I attended tonight’s forum for the mayoral and city council races at the First United Methodist Church in Escondido tonight, and will write my impressions of the event later this week. But tonight’s appearance by newcomer to the race for the councilmember for Escondido District Two, Nicole Downey, brought back memories I would like to share. I don’t know what John Masson ever did to Downey, but I don’t think she likes him very much. I wrote a piece that was published in the North County Times back in November of 2012 when Masson was first appointed to the City Council. The one who accused him of being drunk and jumping into a pool, naked, was Nicole Downey. She made similar accusations tonight. But this was one of my better efforts—would like to refer you to the original piece in the North County Times, but all the old issues of that paper were “disappeared” when the San Diego Union Tribune took over, and dissolved it. So here is my copy:
Except for the accusation that one applicant for the council seat vacated by Marie Waldron had once, while drunk at a party, stripped naked, flipped off his audience, and jumped into a swimming pool, things went pretty much as expected at Wednesday’s Escondido City Council meeting.
Fateful agenda item 13, “Discussion and possible action or appointment to fill council vacancy,” began with statements from the applicants, even though Mayor Sam Abed and Councilman Mike Morasco preferred to get the bothersome comments from the public out of the way first. Councilwoman Olga Diaz was able to point out the logic of starting with the applicants.
Their comments about their backgrounds, concerns, and views included: strengthening Escondido’s infrastructure, praise of the current Council, need to increase revenue, praise of the current Council, eligibility due to being a 10th generation American, praise of the current Council, view from a new resident, being a third generation Escondidan, praise of the current Council, and need for graffiti removal. Several had strong resumes, including the two favorites, John Masson, the anointed Chamber of Commerce candidate, and Don Greene, the third highest vote getter in the November election. But, I found the most compelling speaker to be someone who wasn’t a candidate, Miranda Griffith, who spoke for her mother, Carmen Miranda. I’d like to see Griffith on the City Council.
Then the public spoke. The speakers who pleaded for either a special election for filling Waldron’s seat or the appointment of Don Greene, were intermingled with the “suits” who spoke for John Masson. The one surprise was a comment from highly respected Escondido historian, Carol Rae, that perhaps the appointment of Don Green would balance the Council between the interests of the business community and ordinary citizens.
Mayor Abed quoted the laws giving the council the right to select Waldron’s replacement.
Diaz suggested that the law was the minimum of what the civic obligation of their council should be.

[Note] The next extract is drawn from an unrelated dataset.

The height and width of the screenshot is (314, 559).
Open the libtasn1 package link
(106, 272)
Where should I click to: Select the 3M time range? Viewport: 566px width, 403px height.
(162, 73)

She urged her colleagues to suspend their haste, glean the most eligible from the list of applicants, hold a public forum where these applicants could be questioned by Escondido’s citizens, and then decide.
Morasco smugly asserted that any vote for him was also a vote to fill Marie Waldron sainted seat with someone with her values. It was Marie Waldron who initiated Escondido’s infamous proposals to make landlords immigration agents, and to restrict parking in order to discourage extended (read Latino) families from occupying a single family houses.
Councilman Ed Gallo argued that never before had an appointed council member been the third highest vote getter. Diaz noted that mindless adherence to the past meant that there could never be change for the good.
Gallo moved to appoint Masson. Hearing no second, Abed seconded the motion. The motion carried with Diaz voting no. The good ole boys won again, but for how long? Latino citizens have begun to organize. The times they are a changing, and the good ole boys aren’t going to be ready.